Before purchasing a POS system, check what other business owners say about it. Reviews will give you a good idea of how the system works and performs.
Note that what works for one store won’t necessarily suit you because the type of business determines the ideal software. For instance, if you own a restaurant, you’ll be better off checking reviews for the best restaurant POS systems rather than checking feedback from general retail store owners.
It’s wise to choose a POS system from a provider with good customer support. In case you run into any problems with your system during business hours, you should be able to reach them instantly for assistance. This will prevent delays caused by a problematic system.
Benefits of a POS System
The right POS system can bring several benefits to your business. These include:
- Time savings
- Improved customer experience
- Important insights
- Increased accuracy
- Multiple payment methods
A point of sale system saves a lot of time during the checkout process. You can check product details within moments, process payments, and gather important customer information. This takes a much shorter time than if you were checking products manually.
Improved Customer Experience
Thanks to cloud-based POS systems, customers can shop from an online store without requiring assistance from an in-store employee. They can also purchase items on the go without joining long checkout queues.
Using a POS system leaves you with a lot of useful data you can use in marketing, inventory planning, and goal setting. Features such as inventory management allow you to see your best-selling products and the customers buying them.
Over time, you’ll be able to identify periods when you should stock up more or switch more attention to other products based on seasonal trends.
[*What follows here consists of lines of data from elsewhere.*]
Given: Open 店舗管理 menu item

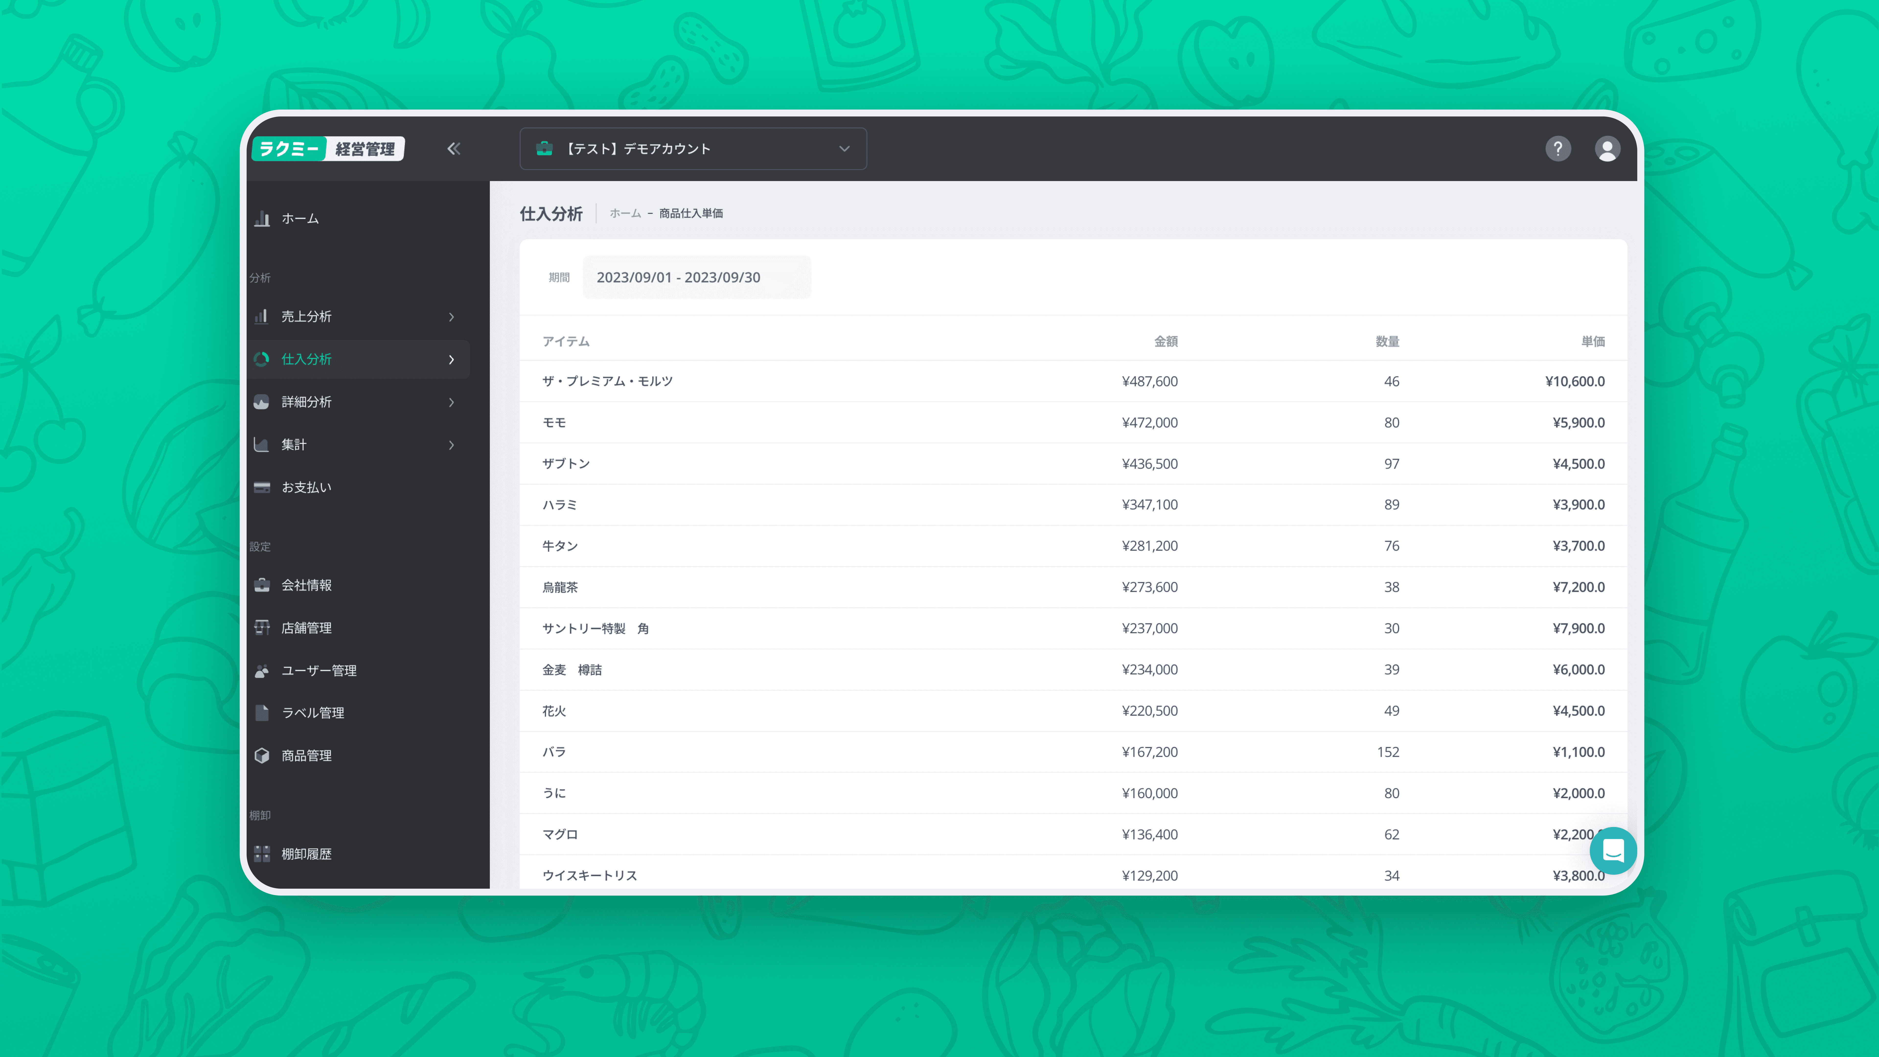Looking at the screenshot, I should coord(306,628).
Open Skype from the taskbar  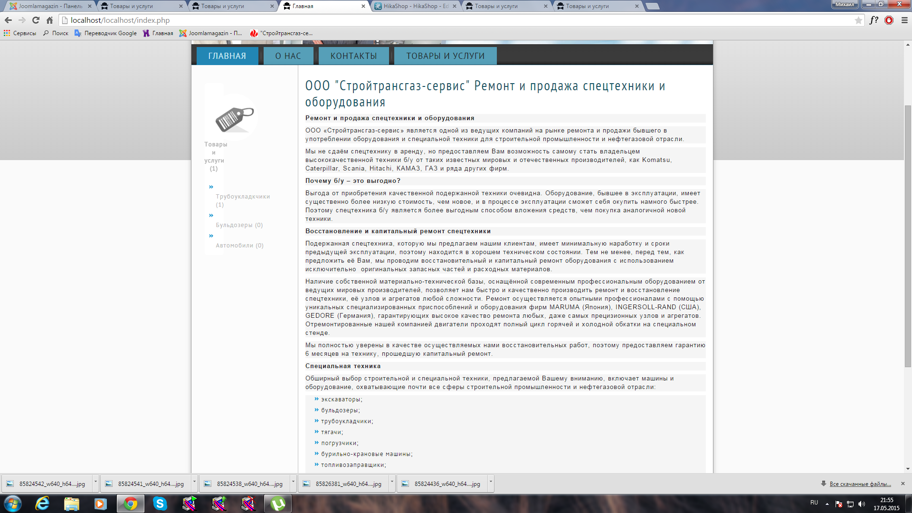pyautogui.click(x=160, y=504)
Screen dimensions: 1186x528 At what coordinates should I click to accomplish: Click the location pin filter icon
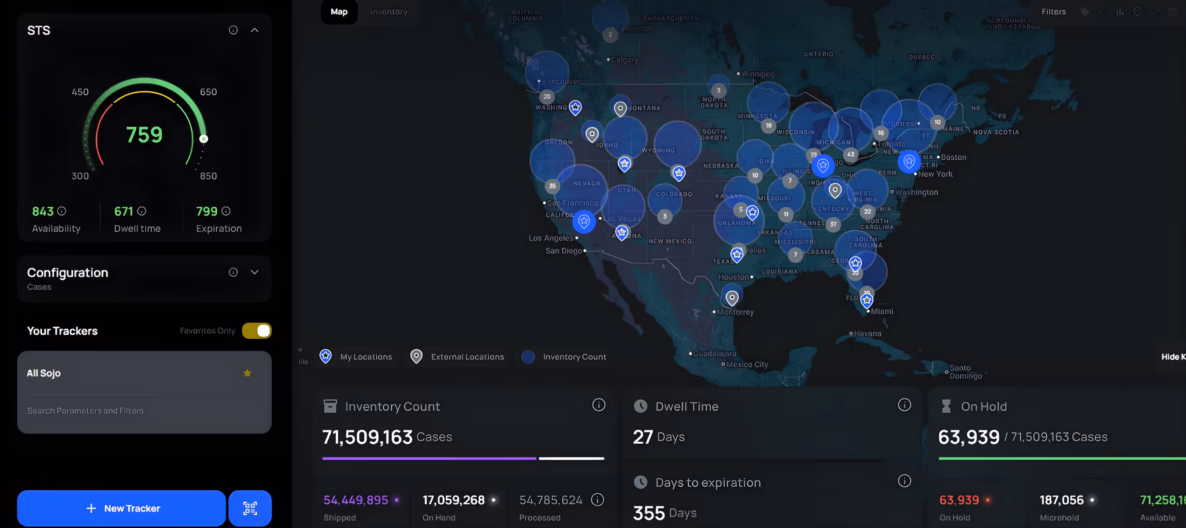[x=1137, y=12]
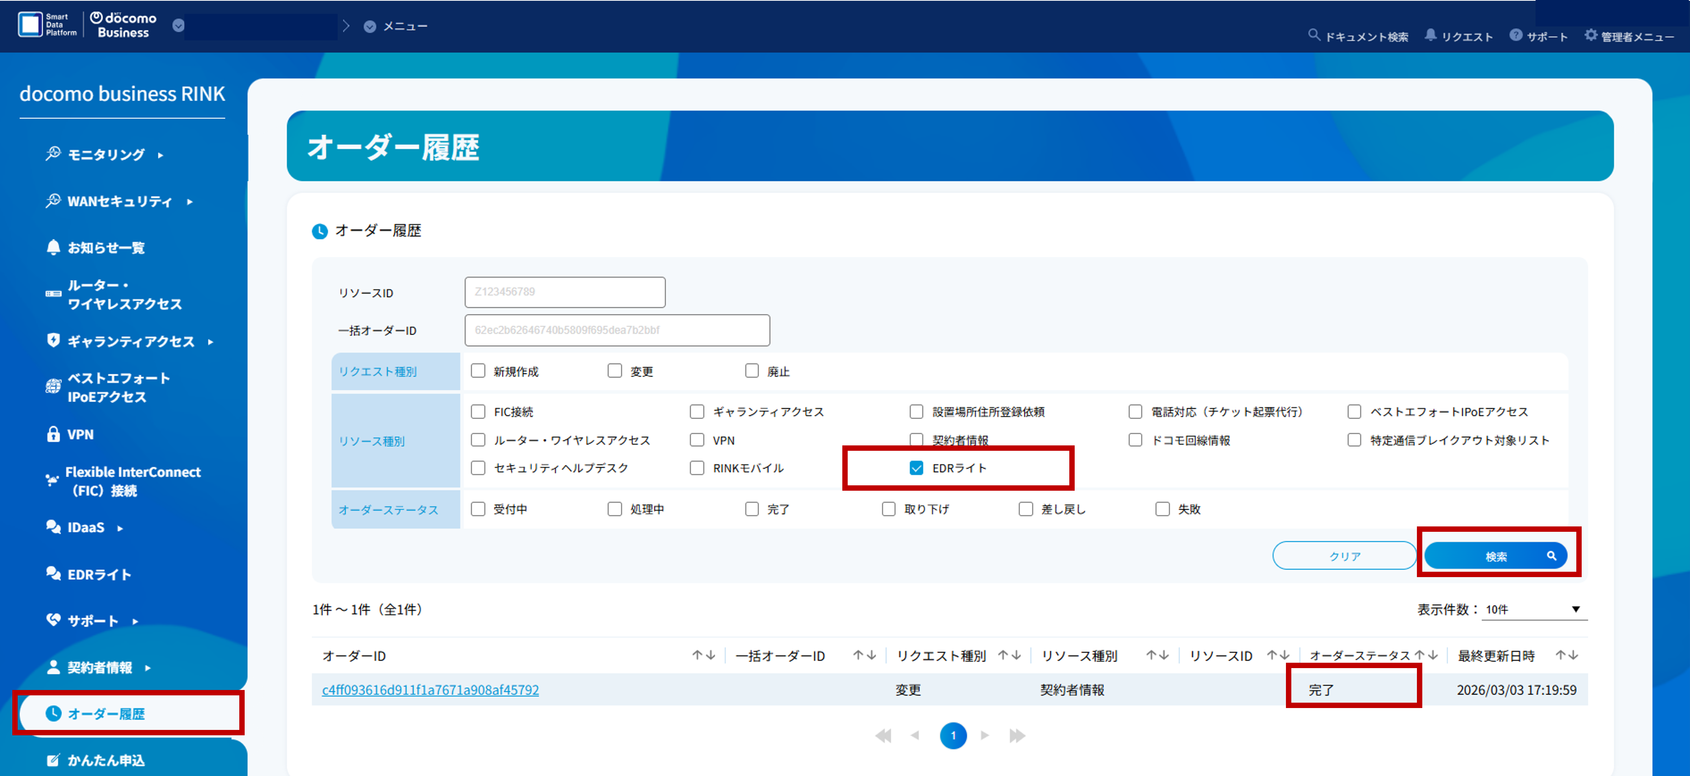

There’s much less room for errors when using POS software to ring up sales than when doing it manually. This accuracy also extends to when you have to collect and merge data from multiple points of sale. With the software doing the heavy lifting, your reports are guaranteed to be accurate and well-organized.
Multiple Payment Methods
Nowadays, it’s important to give your customers a wide array of payment methods to choose from. Gone are the days when most sales were completed with cash transactions. Today, the most common in-store payment method in the U.S. is credit cards, followed by debit cards. Cash comes third in popularity, followed by digital wallets. Go for a POS system that allows you to integrate all popular payment options into your business.
Frequently Asked Questions (FAQs) for What Is a POS System
Here are answers to frequently asked questions about POS systems.
Conclusion: So What Is a POS System?
To find the best POS solutions for your store, always begin with your business needs in mind. Your needs will dictate which POS features are vital for you, after which you can look for POS system providers offering what you need.
Remember to choose a system that will scale with your business for maximum value.